This survey is conducted by ANONYMIZED FOR REVIEW to establish a standardized assessment framework for the evaluation of AI-based methods for health, diagnosis, triage, or treatment decisions.
Purpose of the processing
Guidelines to establish medical AI approval frameworks are currently under development, and transparent model reporting has been suggested as an important requirement to build trustworthy medical AI. It is currently unclear if current practices fulfil the reporting requirements, especially when the algorithm is proprietary or trained with protected data; it might be possible that not all information can be disclosed. The goal of this study is to assess the level of transparency and trustworthiness of medical AI tools. We invite participants who were involved in developing medical AI tools to provide information about their use case at the highest transparency level as possible. We will guide transparent reporting by our questionnaire compiled from previous considerations. We will investigate the current practices of transparent model reporting for medical AI and pinpoint challenges. With our findings, we aim to help (1) product owners to adapt to regulatory requirements and (2) regulatory institutions to assess the feasibility of fulfilling the stated reporting requirements.
Participation procedure:
This survey will ask detailed information about the development of your use case spanning the following domains:
- (0) Information about the participant;
- (1) Intended use of the medical AI product;
- (2) Implemented machine learning (ML) technology;
- (3) Training data information;
- (4) Ethical considerations;
- (5) Technical validation and quality assessment;
- (6) Caveats and recommendations for deployment.
The questions are semi-open and provide multiple-choice answer options but also leave space for individual answers. If certain information cannot be disclosed, participants may choose the answer option ‘Cannot be disclosed’. Other answer options include ‘Don’t know’ and ‘Not applicable’. We will not ask you about personal data of patients.
We expect that filling out the survey will require 45–60 min. Please submit the questionnaire within 3 weeks.
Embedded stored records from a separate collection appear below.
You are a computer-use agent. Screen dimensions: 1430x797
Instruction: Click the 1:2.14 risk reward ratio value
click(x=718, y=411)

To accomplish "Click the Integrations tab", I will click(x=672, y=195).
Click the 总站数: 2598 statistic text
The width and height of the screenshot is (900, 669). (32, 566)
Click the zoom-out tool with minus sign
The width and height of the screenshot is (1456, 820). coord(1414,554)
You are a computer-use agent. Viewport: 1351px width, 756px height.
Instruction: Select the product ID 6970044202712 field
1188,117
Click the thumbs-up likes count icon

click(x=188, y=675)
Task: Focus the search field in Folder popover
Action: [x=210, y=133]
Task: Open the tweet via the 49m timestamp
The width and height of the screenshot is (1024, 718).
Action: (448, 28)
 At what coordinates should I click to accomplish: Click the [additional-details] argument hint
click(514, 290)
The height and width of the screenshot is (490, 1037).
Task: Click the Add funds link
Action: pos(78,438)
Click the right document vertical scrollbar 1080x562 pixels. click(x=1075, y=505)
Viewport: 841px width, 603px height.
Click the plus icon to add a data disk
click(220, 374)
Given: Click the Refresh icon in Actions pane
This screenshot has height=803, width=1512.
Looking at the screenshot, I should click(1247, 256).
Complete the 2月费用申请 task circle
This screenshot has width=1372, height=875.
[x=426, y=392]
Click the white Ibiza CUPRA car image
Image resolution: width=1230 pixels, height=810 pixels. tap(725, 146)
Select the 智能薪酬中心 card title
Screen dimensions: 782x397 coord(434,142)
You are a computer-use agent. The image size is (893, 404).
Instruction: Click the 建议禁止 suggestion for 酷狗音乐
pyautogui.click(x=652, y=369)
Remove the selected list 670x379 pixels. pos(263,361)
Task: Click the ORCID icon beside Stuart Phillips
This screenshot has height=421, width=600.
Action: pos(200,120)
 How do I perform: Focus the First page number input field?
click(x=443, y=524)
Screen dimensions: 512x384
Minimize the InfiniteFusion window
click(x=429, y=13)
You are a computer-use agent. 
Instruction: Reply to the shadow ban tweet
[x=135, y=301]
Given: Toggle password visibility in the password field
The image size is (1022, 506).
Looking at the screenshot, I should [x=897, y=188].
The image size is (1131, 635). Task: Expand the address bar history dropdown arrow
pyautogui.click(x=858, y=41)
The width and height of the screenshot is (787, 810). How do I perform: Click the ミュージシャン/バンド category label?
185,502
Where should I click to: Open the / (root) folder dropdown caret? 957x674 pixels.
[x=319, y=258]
We will investigate the transparency level of your survey response qualitatively. The analysis will be carried out only by participating researchers from the ANONYMIZED FOR REVIEW group. If you wish, we will provide you a short feedback report summarizing our conclusions from your survey. After we provide you feedback on the assessed transparency, we will ask for your feedback about model reporting in a small follow-up survey. In this feedback, you can tell us openly if the survey was helpful to provide for relevant questions or if and why it was difficult to provide the enquired information.
Publishing results
We plan to publish the results from this survey, which entails a summary of the current practices of transparent model reporting and challenges. We will anonymize your name, the name of your use case, and the name of the institution which developed the model. Your provided information on methodological details of the model will not be published. We will only publish the level of transparency and trustworthiness you provided in your report. You and your employing institution can choose to be mentioned in acknowledgements or remain anonymous. We will ask you if you want to be mentioned in acknowledgements separately after you completed the survey.
Privacy Policy
Appendix B.1.1. Contact
The responsible body within the meaning of the General Data Protection Regulation (GDPR) is: ANONYMIZED FOR REVIEW.
As the responsible body, we implement all legally required measures to protect your personal data. If you have any questions about this data protection declaration or about the processing of your personal data, please contact our company data protection officer: ANONYMIZED FOR REVIEW.
Appendix B.1.2. What Does the Privacy Policy Apply to?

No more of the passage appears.